Mas é na direção e na fotografia que encontramos os maiores responsáveis pela frieza do mundo distópico de O Lagosta. Potencializando as robóticas atuações, há as cores frias e os enquadramentos que constantemente jogam personagens para os cantos dos planos e sempre deixam a câmera distante de todas as pessoas presentes na cena deixa o espectador distante do mundo apresentado. Praticamente todos os diálogos do longa são construídos por planos médios e conjuntos, nunca usando close-ups e raramente usando primeiros planos. Estes últimos, inclusive, só passam a ser utilizados quando David passa a se rebelar contra o sistema e tenta trilhar seu próprio caminho.

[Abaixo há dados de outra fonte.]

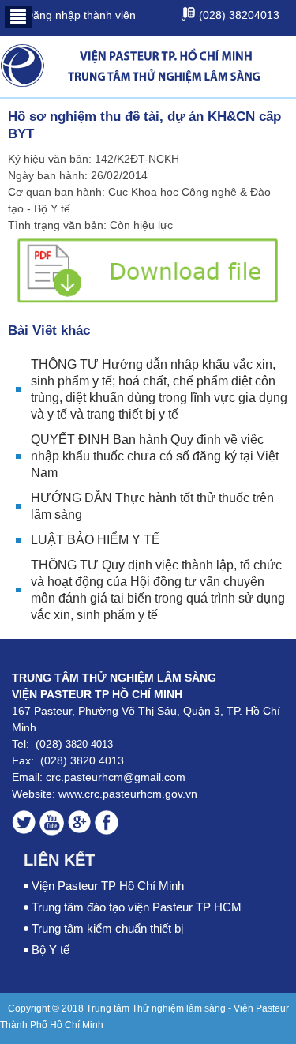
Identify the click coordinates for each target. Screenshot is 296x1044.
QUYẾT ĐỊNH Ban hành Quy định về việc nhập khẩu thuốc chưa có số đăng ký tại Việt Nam (155, 456)
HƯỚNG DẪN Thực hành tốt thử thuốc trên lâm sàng (152, 506)
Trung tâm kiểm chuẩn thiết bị (107, 928)
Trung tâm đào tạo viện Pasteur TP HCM (137, 907)
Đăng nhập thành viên (79, 15)
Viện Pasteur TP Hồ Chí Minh (108, 885)
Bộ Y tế (50, 949)
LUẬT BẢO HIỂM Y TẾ (95, 539)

Apesar de ter enorme importância na narrativa por ser imprescindível na mensagem passada pelo filme, a mudança de ambientação presente na segunda metade da obra traz uma forte quebra de ritmo, que é recuperada mais à frente pela aproximação de David da personagem de Rachel Weisz. Mesmo assim, há memoráveis momentos, como quando, pela primeira vez, vemos personagens demonstrando alguma paixão, justamente quando ouvem uma dupla tocar uma emotiva e forte música em seus violões. Há de se destacar em O Lagosta a trilha sonora, baseada em densos e simples arranjos de corda, trazidos de obras já existentes e dignos de um bom terror psicológico, que se repetem e são essenciais para o tom asséptico da narrativa, já que estão muito presentes justamente nos momentos que poderiam trazer alguma vivência para o longa.

Como toda boa distopia, a obra pode aparentar, mas não está tão distante da nossa sociedade. Afirmando que mesmo os insatisfeitos com suas realidades se sujeitam à ela em busca de aceitação, o filme é incômodo por sua frieza, mas extremamente competente pela clareza de sua mensagem. Os momentos de humor negro amenizam o peso da análise trazida, mas mais do que leves risadas, estabelecem um desconforto que proporciona justamente o que Yorgos Lanthimos quer com O Lagosta: fazer o público pensar. Fazer-nos refletir e rever como nos comportamos e nos aceitamos.